- _Petunjuk Soal_:
Alihkan kalimat berikut dari kutipan teks tentang hadits di bawah ke dalam bahasa Inggris: "Ketika seorang manusia meninggal, maka putuslah amalannya darinya kecuali dari tiga hal, (yaitu) sedekah (amal) jariyah, atau ilmu yang dimanfaatkan, dan anak shalih yang mendoakannya."

- _Kutipan Teks_:

◇ ◇ ◇ ◇ ◇

إِنَّ اللهَ عَزَّ وَجَلَّ لَيَرْفَعُ الدَّرَجَةَ لِلْعَبْدِ الصَّالِحِ فِيْ الْجَنَّةِ فَيَقُوْلُ : يَا رَبِّ أَنىَّ لِيْ هَذِهِ ؟ فَيَقُوْلُ : بِاسْتِغْفَارِ وَلَدِكَ لَكَ 

"Sungguh, Allah benar-benar mengangkat derajat seorang hamba-Nya yang shalih di surga," maka ia pun bertanya: "Wahai Rabbku, bagaimana ini bisa terjadi?" Allah menjawab: “Berkat istighfar anakmu bagi dirimu”.[5] 

Hadits ini diperkuat oleh hadits dari Abu Hurairah Radhiyallahu anhu dalam Shahîh Muslim:

إِذَا مَاتَ الْإِنْسَانُ انْقَطَعَ عَنْهُ عَمَلُهُ إِلَّا مِنْ ثَلَاثَةٍ إِلَّا مِنْ صَدَقَةٍ جَارِيَةٍ أَوْ عِلْمٍ يُنْتَفَعُ بِهِ أَوْ وَلَدٍ صَالِحٍ يَدْعُو لَهُ

Ketika seorang manusia meninggal, maka putuslah amalannya darinya kecuali dari tiga hal, (yaitu) sedekah (amal) jariyah, atau ilmu yang dimanfaatkan, dan anak shalih yang mendoakannya.

◇ ◇ ◇ ◇ ◇

- _Daftar Baris_:
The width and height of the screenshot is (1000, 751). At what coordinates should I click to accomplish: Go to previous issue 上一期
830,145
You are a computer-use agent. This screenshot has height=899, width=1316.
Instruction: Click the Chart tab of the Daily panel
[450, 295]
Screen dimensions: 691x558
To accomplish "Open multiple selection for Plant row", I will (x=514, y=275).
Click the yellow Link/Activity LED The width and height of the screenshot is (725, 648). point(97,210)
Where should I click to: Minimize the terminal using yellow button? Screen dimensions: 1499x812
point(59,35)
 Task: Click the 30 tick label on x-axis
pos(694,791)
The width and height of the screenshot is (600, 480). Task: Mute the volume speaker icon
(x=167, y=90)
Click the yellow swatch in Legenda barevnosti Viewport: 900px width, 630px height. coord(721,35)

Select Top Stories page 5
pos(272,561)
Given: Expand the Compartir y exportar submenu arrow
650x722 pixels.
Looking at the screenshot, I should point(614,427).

◇ ◇ ◇ ◇ ◇

- _Jawaban_:
When a person dies, their deeds are cut off from them except for three things, (namely) continuing charity (sadaqah jariyah), or knowledge that is benefited from, and a righteous child who prays for them.